[Start DOCUMENT EXTRACT]
The ultimate student guide to Oxford

Studying in one of the world's top university cities is a dream. If you'd like to make it come true, our Oxford international student guide is here to help.

Multi-coloured composite illustration of some of Oxford's historic buildings

Come to study in Oxford, and you'll soon see why it is known as 'The City of Dreaming Spires'. Its historic architecture and natural beauty have inspired students for centuries. Known best for the world-leading Oxford University, the city has educated some of the most famous names in art and science, from Stephen Hawking to J. R. R. Tolkien. If you're keen to walk in their footsteps, start with our Oxford international student guide.

What is Oxford like?

Location and demographics

Situated in the heart of southern England, Oxford is ideally placed among beautiful countryside, while being only around 60-80 miles from the major cities of Birmingham, Bristol and London. Oxford itself is much smaller than these places, with a population of around 150,000, so you may have a more relaxed experience here than elsewhere. Nonetheless, in a city built around students, you will never be short of things to do.

The strong student presence also ensures that the people of Oxford have a wide range of backgrounds. Although the city is a long way from being as diverse as somewhere like London, people come here from all over the world. Around 45 per cent of students at Oxford University are international students, while people from around 140 countries attend neighbouring Oxford Brookes.

Of course, Oxford is far from the only great place to study in Britain. Find out about some of the country’s other top university destinations with our guide to the best student cities in the UK.


Culture and history

Oxford is an immensely historic city which has welcomed students for almost 1,000 years. As such, its culture has been heavily shaped by education. Many of the buildings you will see as you walk around would not exist without its university heritage, and that includes places that are not directly connected to it. Oxford would not be the same if it had never become a centre of academic excellence.

Nevertheless, not everything in Oxford is university-focused. Indeed, in previous centuries, disagreements between local residents and students led to full-scale battles. Such conflict was even responsible for the founding of the University of Cambridge, which happened after Oxford scholars fled there in fear. Of course, that kind of problem is a thing of the past, but even today you should be mindful that there is life beyond studying in Oxford.


What universities are in Oxford?

When you think of studying in Oxford, you probably think of Oxford University. The renowned institution has placed top of the Times Higher Education World University Rankings every year since 2017, and has been regarded as one of the most prestigious of all universities for centuries.

However, if prestige is not your number one concern, you should not overlook Oxford Brookes University. While it does not have the same elite reputation as its famous neighbour, that means that your chances of studying there are greater. It is still a well-regarded university, and above all it gives you the same opportunity to enjoy the legendary Oxford student experience.

Alternatively, there are many other places to go for the pleasure of studying in a historic English university city. For some inspiration, try our ultimate student guide to Cambridge.


What does Oxford offer students?

What is transport like in Oxford?

Oxford is well connected to other major UK destinations such as Birmingham and London, which are just an hour away by train. In addition, the Oxford Tube is a coach that runs between the city and London every 10-20 minutes, almost 24 hours a day. A return ticket costs GBP 16 for students.

Within Oxford, coaches and buses run regularly, connecting you to the whole of the city. However, if you enjoy travelling on foot, you may not need them - much of the area is very walkable. You could also keep fit by cycling, which is another popular mode of transport in the area.


What are the entertainment and food like in Oxford?
[End DOCUMENT EXTRACT]
[Start RECORD EXTRACTS]
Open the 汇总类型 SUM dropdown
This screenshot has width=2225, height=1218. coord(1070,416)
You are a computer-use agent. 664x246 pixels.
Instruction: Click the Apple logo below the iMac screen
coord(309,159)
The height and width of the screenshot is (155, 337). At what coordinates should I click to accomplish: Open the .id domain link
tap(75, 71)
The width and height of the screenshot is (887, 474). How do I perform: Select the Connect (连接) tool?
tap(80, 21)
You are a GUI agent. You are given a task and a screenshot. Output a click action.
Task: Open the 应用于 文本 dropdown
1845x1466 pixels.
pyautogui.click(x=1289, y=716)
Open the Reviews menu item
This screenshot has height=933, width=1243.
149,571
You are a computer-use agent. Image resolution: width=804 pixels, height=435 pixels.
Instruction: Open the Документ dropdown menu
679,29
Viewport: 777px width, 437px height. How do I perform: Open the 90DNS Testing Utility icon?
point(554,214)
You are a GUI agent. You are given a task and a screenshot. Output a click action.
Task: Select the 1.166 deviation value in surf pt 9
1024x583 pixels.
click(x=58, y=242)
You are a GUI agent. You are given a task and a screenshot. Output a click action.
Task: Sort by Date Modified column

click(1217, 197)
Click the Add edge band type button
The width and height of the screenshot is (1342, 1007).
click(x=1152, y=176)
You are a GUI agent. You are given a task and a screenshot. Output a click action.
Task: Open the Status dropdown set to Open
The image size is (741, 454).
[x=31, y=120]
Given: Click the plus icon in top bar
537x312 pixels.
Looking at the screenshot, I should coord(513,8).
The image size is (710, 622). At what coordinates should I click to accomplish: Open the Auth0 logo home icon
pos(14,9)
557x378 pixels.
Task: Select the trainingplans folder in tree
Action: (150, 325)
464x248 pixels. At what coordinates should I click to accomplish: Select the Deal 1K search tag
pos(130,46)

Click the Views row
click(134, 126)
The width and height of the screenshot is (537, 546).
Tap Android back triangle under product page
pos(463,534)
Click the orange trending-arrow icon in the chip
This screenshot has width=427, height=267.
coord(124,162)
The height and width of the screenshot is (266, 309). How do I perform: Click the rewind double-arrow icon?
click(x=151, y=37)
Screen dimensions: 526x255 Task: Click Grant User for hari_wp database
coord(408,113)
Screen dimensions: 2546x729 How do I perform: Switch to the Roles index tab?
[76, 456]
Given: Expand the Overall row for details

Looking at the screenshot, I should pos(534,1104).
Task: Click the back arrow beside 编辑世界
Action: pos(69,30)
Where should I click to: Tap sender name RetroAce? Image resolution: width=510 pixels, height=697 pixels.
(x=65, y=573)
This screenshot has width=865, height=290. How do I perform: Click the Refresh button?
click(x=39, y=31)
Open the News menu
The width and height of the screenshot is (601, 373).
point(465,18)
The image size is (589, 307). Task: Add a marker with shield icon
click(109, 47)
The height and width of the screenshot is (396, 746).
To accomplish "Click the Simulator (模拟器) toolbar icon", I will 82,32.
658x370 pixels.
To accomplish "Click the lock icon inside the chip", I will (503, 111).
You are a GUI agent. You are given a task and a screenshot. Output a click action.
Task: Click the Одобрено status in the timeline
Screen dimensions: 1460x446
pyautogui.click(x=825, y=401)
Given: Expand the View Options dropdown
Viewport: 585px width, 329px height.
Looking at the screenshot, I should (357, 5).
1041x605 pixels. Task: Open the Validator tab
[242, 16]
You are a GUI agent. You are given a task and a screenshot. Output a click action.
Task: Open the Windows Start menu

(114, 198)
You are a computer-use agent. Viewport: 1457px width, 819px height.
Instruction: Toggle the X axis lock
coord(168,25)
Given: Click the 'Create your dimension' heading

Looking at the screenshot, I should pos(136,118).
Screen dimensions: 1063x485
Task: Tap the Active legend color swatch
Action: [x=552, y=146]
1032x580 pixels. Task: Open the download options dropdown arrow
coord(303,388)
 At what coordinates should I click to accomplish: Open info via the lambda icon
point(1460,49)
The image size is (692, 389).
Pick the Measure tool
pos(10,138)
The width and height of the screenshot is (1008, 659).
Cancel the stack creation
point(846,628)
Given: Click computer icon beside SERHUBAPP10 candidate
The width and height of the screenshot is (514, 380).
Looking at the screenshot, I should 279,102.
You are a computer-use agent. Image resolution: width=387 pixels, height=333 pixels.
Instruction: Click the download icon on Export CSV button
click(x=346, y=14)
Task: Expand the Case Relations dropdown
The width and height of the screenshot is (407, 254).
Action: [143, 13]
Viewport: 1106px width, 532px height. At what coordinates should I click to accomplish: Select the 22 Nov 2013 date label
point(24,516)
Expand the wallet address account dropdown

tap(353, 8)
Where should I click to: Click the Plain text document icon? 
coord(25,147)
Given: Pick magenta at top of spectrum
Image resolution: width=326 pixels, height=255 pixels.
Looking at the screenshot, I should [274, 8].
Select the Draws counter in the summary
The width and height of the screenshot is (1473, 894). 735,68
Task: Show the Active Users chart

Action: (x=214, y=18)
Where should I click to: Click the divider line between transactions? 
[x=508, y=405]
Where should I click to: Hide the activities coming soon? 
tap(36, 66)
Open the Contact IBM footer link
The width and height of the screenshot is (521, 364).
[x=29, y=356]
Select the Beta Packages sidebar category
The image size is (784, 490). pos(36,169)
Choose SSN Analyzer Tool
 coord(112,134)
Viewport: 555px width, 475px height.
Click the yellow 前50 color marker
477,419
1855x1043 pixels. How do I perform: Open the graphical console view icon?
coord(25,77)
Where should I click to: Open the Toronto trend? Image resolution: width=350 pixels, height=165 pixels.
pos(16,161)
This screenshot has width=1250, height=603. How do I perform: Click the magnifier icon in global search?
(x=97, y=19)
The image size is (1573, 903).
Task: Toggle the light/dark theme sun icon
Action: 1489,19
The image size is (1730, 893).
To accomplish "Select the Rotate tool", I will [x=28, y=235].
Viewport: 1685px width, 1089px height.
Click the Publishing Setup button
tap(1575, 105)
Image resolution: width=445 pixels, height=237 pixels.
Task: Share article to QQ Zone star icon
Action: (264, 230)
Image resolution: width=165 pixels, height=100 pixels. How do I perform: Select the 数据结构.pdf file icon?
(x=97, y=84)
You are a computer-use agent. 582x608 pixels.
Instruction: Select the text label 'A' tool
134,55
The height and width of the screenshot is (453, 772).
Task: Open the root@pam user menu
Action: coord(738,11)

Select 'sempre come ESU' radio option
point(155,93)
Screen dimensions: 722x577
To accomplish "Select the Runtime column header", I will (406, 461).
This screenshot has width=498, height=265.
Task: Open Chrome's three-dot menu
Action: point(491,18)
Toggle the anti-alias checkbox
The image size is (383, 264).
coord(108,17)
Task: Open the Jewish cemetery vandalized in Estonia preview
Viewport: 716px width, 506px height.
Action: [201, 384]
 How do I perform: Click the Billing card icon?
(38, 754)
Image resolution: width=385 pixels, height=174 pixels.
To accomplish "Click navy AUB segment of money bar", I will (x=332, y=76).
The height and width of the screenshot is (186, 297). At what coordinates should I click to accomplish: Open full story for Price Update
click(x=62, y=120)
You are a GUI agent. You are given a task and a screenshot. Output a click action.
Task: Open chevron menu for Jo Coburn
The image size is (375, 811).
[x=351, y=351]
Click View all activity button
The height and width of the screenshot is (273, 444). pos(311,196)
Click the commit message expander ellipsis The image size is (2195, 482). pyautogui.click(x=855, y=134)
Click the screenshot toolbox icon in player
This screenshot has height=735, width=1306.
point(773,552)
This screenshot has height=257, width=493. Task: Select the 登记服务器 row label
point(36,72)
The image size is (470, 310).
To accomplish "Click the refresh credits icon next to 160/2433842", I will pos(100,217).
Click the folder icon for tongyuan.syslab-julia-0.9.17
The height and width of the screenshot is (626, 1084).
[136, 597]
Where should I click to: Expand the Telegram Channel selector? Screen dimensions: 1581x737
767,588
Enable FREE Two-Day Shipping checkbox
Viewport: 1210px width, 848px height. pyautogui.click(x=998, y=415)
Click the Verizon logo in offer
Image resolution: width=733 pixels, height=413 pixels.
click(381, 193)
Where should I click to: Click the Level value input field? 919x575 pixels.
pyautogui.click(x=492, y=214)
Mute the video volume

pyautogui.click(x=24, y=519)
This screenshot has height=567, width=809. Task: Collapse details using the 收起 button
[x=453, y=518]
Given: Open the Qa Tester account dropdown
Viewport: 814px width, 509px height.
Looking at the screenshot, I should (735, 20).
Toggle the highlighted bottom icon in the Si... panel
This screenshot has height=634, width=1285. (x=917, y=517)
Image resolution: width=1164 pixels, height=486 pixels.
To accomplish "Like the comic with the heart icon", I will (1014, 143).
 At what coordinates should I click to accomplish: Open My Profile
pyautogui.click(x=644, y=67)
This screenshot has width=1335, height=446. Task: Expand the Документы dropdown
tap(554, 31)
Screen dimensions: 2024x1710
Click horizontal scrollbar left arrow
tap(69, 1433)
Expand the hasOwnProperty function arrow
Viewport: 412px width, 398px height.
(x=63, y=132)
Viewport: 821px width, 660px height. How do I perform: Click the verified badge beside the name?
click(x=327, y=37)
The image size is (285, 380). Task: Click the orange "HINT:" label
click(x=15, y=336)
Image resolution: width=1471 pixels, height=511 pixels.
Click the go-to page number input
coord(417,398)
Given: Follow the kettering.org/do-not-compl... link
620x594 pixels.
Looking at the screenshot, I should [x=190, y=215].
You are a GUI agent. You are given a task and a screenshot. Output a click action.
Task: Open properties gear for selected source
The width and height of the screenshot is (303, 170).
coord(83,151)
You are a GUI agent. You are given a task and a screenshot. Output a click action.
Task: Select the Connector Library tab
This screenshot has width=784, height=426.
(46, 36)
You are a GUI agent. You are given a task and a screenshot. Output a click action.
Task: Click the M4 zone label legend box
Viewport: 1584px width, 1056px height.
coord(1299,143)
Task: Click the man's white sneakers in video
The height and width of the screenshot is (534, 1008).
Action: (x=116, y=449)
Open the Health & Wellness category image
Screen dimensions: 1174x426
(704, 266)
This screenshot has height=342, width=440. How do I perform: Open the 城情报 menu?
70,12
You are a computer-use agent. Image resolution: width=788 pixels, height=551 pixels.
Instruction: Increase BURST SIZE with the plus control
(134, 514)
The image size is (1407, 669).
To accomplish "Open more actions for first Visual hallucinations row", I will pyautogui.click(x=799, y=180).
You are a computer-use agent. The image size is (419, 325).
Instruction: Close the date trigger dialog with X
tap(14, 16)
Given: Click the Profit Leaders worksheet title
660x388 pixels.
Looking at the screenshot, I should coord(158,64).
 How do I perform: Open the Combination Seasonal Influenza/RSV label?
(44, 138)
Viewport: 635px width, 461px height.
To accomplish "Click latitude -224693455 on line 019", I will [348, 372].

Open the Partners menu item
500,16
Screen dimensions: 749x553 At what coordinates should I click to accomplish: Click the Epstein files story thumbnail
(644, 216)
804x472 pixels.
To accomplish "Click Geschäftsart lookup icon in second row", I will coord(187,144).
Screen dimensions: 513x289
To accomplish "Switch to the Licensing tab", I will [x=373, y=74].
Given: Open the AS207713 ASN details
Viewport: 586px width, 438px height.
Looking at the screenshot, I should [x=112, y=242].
[End RECORD EXTRACTS]
Answer these questions using the Oxford student guide:
(a) What is Oxford's population, according to the guide?
(b) What share of Oxford University students are international students?
(c) How much does a student return ticket on the Oxford Tube cost?
The entries were taken from a different source than the text.

SOLUTION FOR THIS TASK |
(a) Around 150,000.
(b) Around 45 per cent.
(c) GBP 16.